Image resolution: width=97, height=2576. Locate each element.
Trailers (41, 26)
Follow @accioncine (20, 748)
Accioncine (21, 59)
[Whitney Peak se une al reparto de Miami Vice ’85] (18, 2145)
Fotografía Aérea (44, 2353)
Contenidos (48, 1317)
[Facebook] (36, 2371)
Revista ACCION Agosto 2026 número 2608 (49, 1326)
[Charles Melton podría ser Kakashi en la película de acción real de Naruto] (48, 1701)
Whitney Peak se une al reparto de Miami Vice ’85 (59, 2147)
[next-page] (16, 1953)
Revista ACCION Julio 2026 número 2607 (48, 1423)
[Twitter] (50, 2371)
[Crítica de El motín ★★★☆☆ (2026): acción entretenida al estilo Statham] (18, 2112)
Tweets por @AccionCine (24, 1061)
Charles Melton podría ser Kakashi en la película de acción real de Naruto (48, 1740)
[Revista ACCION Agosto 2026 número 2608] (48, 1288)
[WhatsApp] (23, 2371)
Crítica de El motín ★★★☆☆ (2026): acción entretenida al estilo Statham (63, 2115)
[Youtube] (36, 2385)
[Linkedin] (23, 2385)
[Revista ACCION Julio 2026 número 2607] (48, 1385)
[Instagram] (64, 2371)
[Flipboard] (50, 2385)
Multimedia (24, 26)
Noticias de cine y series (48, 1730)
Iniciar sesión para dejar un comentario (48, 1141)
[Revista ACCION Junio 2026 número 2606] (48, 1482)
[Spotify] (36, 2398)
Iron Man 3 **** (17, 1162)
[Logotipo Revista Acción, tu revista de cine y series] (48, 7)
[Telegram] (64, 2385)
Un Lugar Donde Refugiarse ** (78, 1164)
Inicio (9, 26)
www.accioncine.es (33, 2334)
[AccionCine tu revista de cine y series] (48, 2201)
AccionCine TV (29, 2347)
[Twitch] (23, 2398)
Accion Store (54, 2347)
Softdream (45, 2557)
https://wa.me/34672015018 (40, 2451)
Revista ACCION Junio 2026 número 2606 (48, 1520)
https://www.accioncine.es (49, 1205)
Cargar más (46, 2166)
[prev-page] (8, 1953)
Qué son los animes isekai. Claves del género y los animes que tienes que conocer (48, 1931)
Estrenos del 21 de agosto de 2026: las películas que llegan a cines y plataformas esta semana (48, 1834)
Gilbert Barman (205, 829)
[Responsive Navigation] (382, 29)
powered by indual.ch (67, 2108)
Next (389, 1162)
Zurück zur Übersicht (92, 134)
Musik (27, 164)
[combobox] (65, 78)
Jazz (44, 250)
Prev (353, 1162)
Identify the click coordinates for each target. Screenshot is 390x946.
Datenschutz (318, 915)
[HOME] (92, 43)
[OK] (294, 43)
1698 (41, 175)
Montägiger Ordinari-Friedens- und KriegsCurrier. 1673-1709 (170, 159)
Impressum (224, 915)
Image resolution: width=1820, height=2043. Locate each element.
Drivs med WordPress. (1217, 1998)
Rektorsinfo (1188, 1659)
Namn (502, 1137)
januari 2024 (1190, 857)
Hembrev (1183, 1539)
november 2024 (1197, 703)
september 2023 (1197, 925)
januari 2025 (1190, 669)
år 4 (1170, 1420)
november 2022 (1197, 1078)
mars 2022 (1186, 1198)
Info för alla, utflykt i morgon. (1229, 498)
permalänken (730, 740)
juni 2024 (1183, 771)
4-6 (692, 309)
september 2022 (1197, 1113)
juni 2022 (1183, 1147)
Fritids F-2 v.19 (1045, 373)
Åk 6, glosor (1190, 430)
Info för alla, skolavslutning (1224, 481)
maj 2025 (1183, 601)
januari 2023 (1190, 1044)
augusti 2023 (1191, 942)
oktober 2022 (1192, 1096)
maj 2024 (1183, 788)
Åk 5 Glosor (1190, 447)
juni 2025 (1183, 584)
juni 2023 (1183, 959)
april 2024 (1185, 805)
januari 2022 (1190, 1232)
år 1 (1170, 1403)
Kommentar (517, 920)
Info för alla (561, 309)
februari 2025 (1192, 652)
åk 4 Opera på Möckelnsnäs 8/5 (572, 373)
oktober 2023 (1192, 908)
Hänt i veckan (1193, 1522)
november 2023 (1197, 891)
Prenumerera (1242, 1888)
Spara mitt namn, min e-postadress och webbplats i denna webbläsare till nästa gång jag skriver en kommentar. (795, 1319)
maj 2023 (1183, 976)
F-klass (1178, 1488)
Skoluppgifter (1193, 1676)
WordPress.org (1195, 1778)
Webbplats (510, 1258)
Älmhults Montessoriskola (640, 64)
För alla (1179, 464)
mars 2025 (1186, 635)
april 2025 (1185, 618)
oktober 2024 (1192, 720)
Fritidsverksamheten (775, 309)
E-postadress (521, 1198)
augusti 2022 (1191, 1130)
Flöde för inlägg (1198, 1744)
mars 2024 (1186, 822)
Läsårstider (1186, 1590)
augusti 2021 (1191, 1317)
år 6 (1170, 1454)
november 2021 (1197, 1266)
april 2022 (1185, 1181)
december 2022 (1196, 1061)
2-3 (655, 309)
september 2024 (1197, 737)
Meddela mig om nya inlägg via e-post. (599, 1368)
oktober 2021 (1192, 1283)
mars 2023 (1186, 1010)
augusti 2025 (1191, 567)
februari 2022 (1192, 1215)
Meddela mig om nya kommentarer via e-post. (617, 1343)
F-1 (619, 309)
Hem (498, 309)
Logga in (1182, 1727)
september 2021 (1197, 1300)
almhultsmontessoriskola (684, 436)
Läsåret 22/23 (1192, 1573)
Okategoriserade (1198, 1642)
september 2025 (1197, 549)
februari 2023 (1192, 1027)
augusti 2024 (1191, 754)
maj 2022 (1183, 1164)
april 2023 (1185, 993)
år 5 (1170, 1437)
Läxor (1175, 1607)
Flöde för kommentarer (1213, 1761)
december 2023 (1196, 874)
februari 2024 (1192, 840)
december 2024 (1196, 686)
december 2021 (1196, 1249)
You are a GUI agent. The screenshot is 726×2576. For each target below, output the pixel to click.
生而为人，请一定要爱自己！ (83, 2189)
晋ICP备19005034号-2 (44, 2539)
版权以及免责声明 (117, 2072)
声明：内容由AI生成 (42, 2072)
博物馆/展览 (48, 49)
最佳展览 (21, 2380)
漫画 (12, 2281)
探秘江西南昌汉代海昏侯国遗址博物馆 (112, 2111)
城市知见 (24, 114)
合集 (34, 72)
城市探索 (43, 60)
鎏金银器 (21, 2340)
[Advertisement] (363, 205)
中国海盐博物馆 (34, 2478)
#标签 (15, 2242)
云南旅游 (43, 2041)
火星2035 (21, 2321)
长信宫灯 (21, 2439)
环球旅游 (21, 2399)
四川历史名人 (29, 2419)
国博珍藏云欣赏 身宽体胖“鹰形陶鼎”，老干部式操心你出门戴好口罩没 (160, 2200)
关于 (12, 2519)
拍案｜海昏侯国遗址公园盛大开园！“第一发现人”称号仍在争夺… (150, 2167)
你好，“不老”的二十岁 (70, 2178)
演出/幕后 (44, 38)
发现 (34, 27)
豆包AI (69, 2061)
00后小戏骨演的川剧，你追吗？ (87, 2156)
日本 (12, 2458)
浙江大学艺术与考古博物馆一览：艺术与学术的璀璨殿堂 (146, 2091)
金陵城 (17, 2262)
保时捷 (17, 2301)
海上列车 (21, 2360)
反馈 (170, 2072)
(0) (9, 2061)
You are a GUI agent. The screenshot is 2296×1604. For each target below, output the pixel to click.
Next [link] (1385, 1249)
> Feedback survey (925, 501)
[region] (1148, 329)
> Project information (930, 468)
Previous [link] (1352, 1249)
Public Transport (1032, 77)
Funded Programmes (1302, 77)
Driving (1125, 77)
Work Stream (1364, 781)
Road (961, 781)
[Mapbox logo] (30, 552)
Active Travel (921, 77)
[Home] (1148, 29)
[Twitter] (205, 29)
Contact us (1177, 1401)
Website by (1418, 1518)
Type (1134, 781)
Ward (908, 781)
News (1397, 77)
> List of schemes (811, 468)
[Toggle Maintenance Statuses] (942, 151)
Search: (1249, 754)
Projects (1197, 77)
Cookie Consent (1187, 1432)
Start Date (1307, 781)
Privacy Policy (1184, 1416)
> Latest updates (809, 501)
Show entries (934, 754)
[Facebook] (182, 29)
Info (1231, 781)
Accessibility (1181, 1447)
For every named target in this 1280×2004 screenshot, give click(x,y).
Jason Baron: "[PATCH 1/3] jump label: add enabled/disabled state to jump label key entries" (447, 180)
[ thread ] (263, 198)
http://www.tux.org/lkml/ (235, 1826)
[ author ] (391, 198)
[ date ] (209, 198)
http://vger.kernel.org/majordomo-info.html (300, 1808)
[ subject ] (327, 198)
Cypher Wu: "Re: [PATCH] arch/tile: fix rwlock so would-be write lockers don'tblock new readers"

# DESCRIPTION OF THE TASK
Restate word for word the entries above, starting at the line with "Fritids F-2 v.19 (1045, 373)" and ending at the line with "Spara mitt namn, min", inclusive, and no others.

# TASK OUTPUT
Fritids F-2 v.19 (1045, 373)
Åk 6, glosor (1190, 430)
Info för alla, skolavslutning (1224, 481)
maj 2025 (1183, 601)
januari 2023 (1190, 1044)
augusti 2023 (1191, 942)
oktober 2022 (1192, 1096)
maj 2024 (1183, 788)
Åk 5 Glosor (1190, 447)
juni 2025 (1183, 584)
juni 2023 (1183, 959)
april 2024 (1185, 805)
januari 2022 (1190, 1232)
år 1 (1170, 1403)
Kommentar (517, 920)
Info för alla (561, 309)
februari 2025 (1192, 652)
åk 4 Opera på Möckelnsnäs 8/5 (572, 373)
oktober 2023 (1192, 908)
Hänt i veckan (1193, 1522)
november 2023 (1197, 891)
Prenumerera (1242, 1888)
Spara mitt namn, min e-postadress och webbplats i denna webbläsare till nästa gång jag skriver en kommentar. (795, 1319)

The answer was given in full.